The Atlanta Falcons continue to fortify their offensive line. They made a deal with the Los Angeles Rams to acquire a second, first round pick. They used that pick on offensive tackle Kaleb Mcgary.
The 2019 NFL Draft class supposedly contains the deepest crop of defensive linemen in years. Instead of picking from that surplus, the Atlanta Falcons chose to concentrate on solidifying their offensive line. After taking Boston College guard Chris Lindstrom with Pick number 14, the Atlanta Falcons traded back into the end of the first round to select Washington tackle Kaleb Mcgary. Atlanta sent their second and third round picks to the Rams, for pick number 31 in round one and a sixth round pick to compete the transaction.
Kaleb Mcgary played his NCAA football at the University of Washington. The 6’7 317 pound offensive tackle is a right tackle by trade. After red-shirting as a true freshman, he started half of his team’s games at right tackle the following season. Mcgary started every game for the Huskies for the final three years of his NCAA career. He was rewarded for his play by being named to the All Pac 10 First Team, as both a junior and senior. He was awarded The Morris Trophy, an award given to the offensive lineman that the players vote as the best.
------------
→ **Exercise A**
In the article on the Falcons' draft, at which university did Kaleb Mcgary play his NCAA football?
→ **Exercise B**
From the article on the Falcons' draft, copy the part that begins at the words "The 2019 NFL" and ends after "compete the transaction.", swapping "surplus" for "abundance".
→ **Exercise C**
Extend the article on the Falcons' draft, picking up after its final sentence.
The listing that comes next is separate material and is not part of the article on the Falcons' draft.

→ **Source data**
------------
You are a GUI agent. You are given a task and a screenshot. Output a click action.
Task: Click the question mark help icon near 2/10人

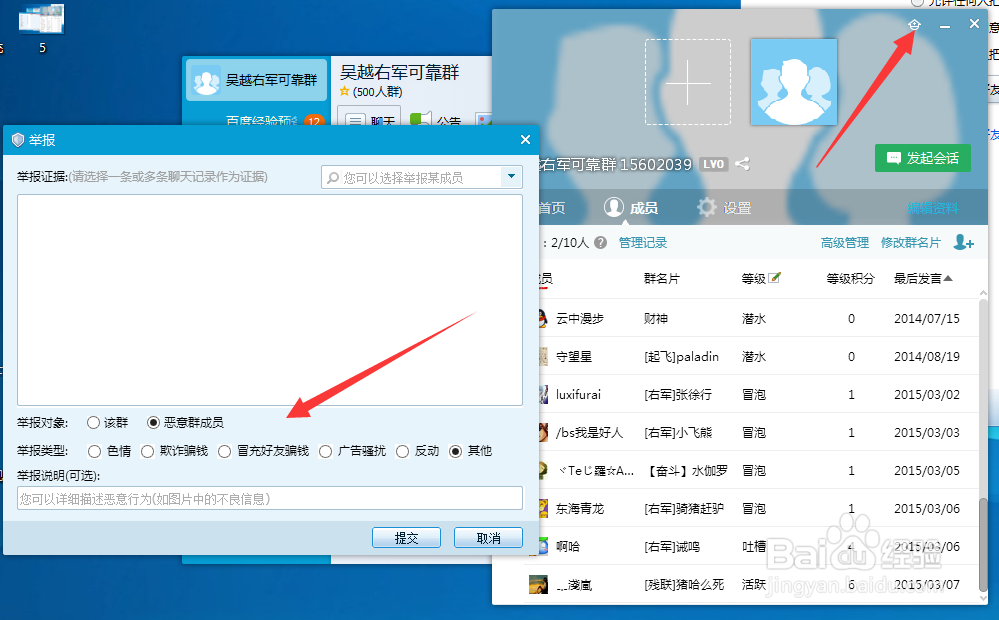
------------
→ **Reply A**
The University of Washington.

→ **Reply B**
The 2019 NFL Draft class supposedly contains the deepest crop of defensive linemen in years. Instead of picking from that abundance, the Atlanta Falcons chose to concentrate on solidifying their offensive line. After taking Boston College guard Chris Lindstrom with Pick number 14, the Atlanta Falcons traded back into the end of the first round to select Washington tackle Kaleb Mcgary. Atlanta sent their second and third round picks to the Rams, for pick number 31 in round one and a sixth round pick to compete the transaction.

→ **Reply C**
Pro Football Focus ranked Kaleb Mcgary as their tenth best offensive tackle in the 2019 draft class, but he was the fourth tackle taken in round one. PFF awarded Kaleb Mcgary with an overall grade of 78.8. He was solid as a pass blocker earning a career high grade of 80.6. As run blocker he was decent, grading 75.6. Kaleb Mcgary’s run blocking success rate of 90.8 percent, ranked number 54 in the nation. He pass blocking efficiency rate of 98.0 was number 32 among his peers.
Kaleb Mcgary is a physical player. He is known for having a nasty streak and irritates his opponents by playing to the echo of the whistle. Mcgary posses great lower body strength that helps him be a good drive blocker and hold up well against the bull rush. He also is decent as an open field blocker. He delivers a forceful blow to stun defenders at the snap.
The main drawback with Kaleb Mcgary is he does not possess quick feet. This has caused him to sometimes struggle against speed rushers. He does not have elite length. That combined with his height, could present leverage issues. Mcgary needs to improve his lateral quickness. He also needs to add strength, as evidenced by his 23 reps at the combine bench press event. Kaleb gets off-balance at times and will reach. The nine penalties he was called for last season is a cause for concern. Mcgary was diagnosed with a heart arrhythmia in his youth, but was cleared to play in high school and college. He did not miss a game in college for the heart issue or any other reason.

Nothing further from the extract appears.